NEW YORK (Apr. 4)
Growing interest among Israeli students about Jews living elsewhere in the world, a desire on the part of many Israelis to strengthen the Jewishness in their lives, and concern about religious freedom for the individual were highlights among the observations brought back this weekend by a delegation of 50 younger leaders of the American Jewish Committee, who have just returned from a two-week intensive study mission in Israel and brief visits to Rome and Paris.
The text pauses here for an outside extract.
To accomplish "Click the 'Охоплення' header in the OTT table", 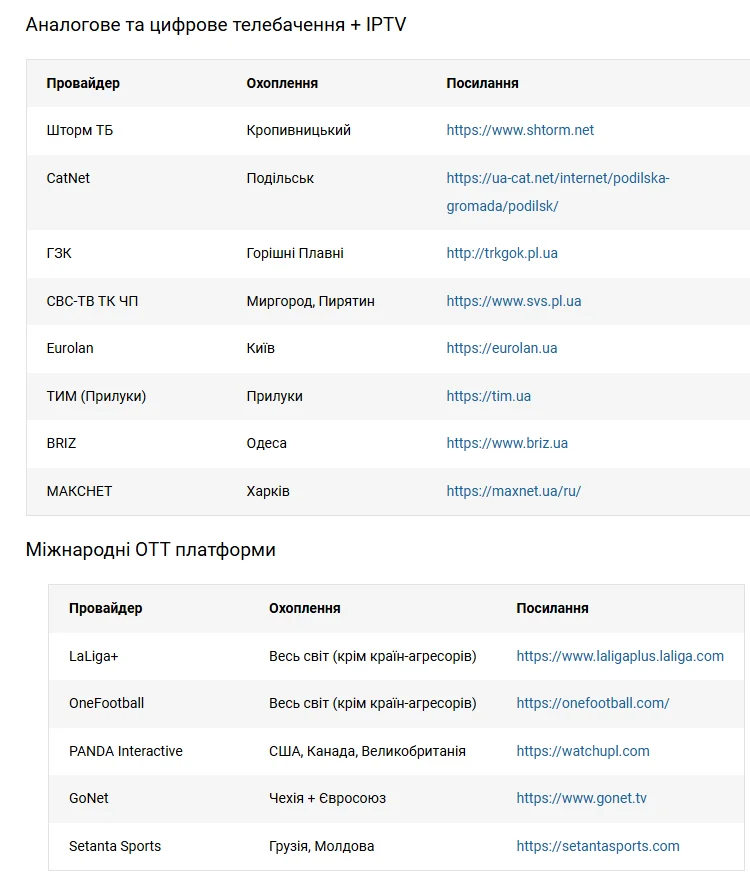I will point(304,608).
A preliminary report on the trip, issued for the group by its co-chairman, Richard Maass and Gerard Weinstock, described the early findings of a three-year attitude study sponsored by the AJC among Israeli youth. The research is being conducted by the Institute of Contemporary Jewry of the Hebrew University, in collaboration with the department of psychology. Prof. Moshe Davis, director of the Institute, was reported telling the group that he had found among Israeli students “far greater concern and interest in Jews throughout the world” than he had anticipated. Dr. Shimon Herman, of the Hebrew University’s psychology department, added his belief that ” a majority of Israelis would like to strengthen the Jewish element in their identity.”
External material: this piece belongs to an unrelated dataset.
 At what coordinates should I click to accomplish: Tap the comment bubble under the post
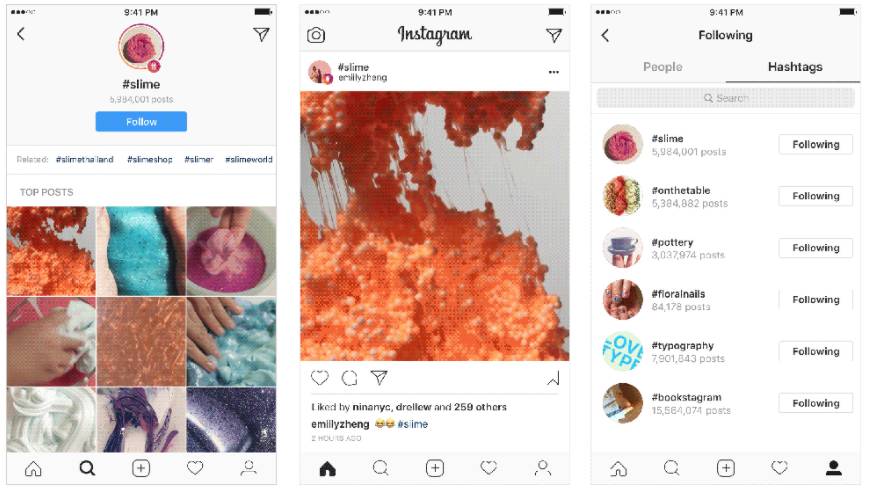349,378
On the matter of religious freedom, the delegation stated: “We have long been deeply concerned with the complex relationship of the state to religion as it affects Jewish life in Israel. We were therefore pleased to receive assurances from Israel’s highest officials, including leaders of the National Religious Party, that they were strongly opposed to any form of coercion, whether religious or anti-religious, and that Israel would steadfastly adhere to the principle that there must be no interference with the religious life of any individual.”